In U.S. v. Roberston, No. 06-13267 (July 27, 2007), the Court affirmed fraud convictions but reversed a portion of the restitution order.
The defendant purchased software from Novell, a software manufacturer, at discount prices, fraudulently claiming to be an education institution. He then resold the software to a Novell distributor, Network Systems, who itself was not authorized to purchase software from another firm than Novell.
The Court rejected Robertson’s challenge to the sufficiency of the evidence, pointing to the circumstantial evidence of fax transmissions.
The Court also affirmed the imposition of a sentence enhancement based on the use of "sophisticated means." The Court pointed to Robertson use of fictional entities to take advantage of discounted prices.
The Court also affirmed a restitution calculation, for payment to Novell, based on the wholesale prices of all the software Robertson purchased, minus the amount Novell obtained in a settlement of a lawsuit against Network Systems arising out of Network Systems’ sales of Robertson-supplied software. The Court noted that Robertson received a benefit when wholesale, not retail, prices were used. The Court also rejected as "baseless" the argument that the software was "unique," not "fungible" goods, for which replacement cost might be the right measure.

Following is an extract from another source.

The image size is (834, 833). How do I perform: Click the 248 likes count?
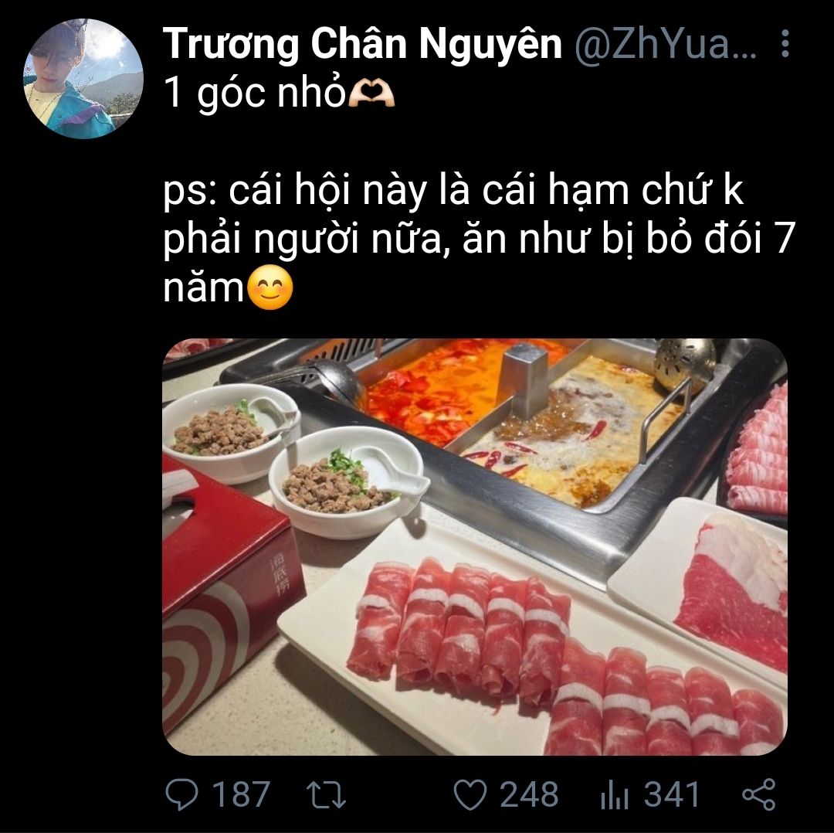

The Court, however, agreed with Robertson that he should not have been ordered to pay $125,000 in restitution to Network Systems. This amount represented the amount Network Systems paid Novell to settle a lawsuit brought by Novell against Network Systems for Network Systems’ unauthorized sales of Robertson-bought software. The Court found that too little was known about the nature of the lawsuit for this settlement to be deemed "reasonably foreseeable" to Robertson and thus owed in restitution.